* [Task goal] Reprint the entries without altering anything.

* [Dataset content]

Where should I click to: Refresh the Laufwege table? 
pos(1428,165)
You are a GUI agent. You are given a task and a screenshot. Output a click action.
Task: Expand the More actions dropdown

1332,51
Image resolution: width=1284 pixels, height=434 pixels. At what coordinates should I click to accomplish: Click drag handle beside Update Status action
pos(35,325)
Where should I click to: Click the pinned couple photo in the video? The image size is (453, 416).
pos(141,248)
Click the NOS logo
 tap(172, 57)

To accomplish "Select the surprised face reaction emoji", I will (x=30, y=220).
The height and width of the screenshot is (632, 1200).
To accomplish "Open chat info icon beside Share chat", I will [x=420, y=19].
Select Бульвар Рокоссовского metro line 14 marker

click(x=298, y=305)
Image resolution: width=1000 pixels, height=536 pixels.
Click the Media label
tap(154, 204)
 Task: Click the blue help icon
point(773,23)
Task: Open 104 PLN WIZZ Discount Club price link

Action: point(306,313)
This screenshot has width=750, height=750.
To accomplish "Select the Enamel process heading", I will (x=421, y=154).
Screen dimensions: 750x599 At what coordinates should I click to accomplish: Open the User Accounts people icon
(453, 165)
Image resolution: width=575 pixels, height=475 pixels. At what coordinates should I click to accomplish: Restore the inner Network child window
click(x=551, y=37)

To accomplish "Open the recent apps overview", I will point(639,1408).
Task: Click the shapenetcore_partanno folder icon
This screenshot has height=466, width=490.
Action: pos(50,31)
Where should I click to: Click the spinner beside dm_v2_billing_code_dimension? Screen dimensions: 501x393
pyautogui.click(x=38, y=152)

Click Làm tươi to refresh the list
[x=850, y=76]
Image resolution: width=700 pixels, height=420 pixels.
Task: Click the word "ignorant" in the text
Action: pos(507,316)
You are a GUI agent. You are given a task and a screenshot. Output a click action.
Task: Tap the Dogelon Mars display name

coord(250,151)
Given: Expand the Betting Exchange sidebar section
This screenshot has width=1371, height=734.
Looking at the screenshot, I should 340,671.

* [Solved problem]
Where should I click to: Refresh the Laufwege table? 
pos(1428,165)
You are a GUI agent. You are given a task and a screenshot. Output a click action.
Task: Expand the More actions dropdown

1332,51
Image resolution: width=1284 pixels, height=434 pixels. At what coordinates should I click to accomplish: Click drag handle beside Update Status action
pos(35,325)
Where should I click to: Click the pinned couple photo in the video? The image size is (453, 416).
pos(141,248)
Click the NOS logo
 tap(172, 57)

To accomplish "Select the surprised face reaction emoji", I will (x=30, y=220).
The height and width of the screenshot is (632, 1200).
To accomplish "Open chat info icon beside Share chat", I will [x=420, y=19].
Select Бульвар Рокоссовского metro line 14 marker

click(x=298, y=305)
Image resolution: width=1000 pixels, height=536 pixels.
Click the Media label
tap(154, 204)
 Task: Click the blue help icon
point(773,23)
Task: Open 104 PLN WIZZ Discount Club price link

Action: point(306,313)
This screenshot has width=750, height=750.
To accomplish "Select the Enamel process heading", I will (x=421, y=154).
Screen dimensions: 750x599 At what coordinates should I click to accomplish: Open the User Accounts people icon
(453, 165)
Image resolution: width=575 pixels, height=475 pixels. At what coordinates should I click to accomplish: Restore the inner Network child window
click(x=551, y=37)

To accomplish "Open the recent apps overview", I will point(639,1408).
Task: Click the shapenetcore_partanno folder icon
This screenshot has height=466, width=490.
Action: pos(50,31)
Where should I click to: Click the spinner beside dm_v2_billing_code_dimension? Screen dimensions: 501x393
pyautogui.click(x=38, y=152)

Click Làm tươi to refresh the list
[x=850, y=76]
Image resolution: width=700 pixels, height=420 pixels.
Task: Click the word "ignorant" in the text
Action: pos(507,316)
You are a GUI agent. You are given a task and a screenshot. Output a click action.
Task: Tap the Dogelon Mars display name

coord(250,151)
Given: Expand the Betting Exchange sidebar section
This screenshot has width=1371, height=734.
Looking at the screenshot, I should 340,671.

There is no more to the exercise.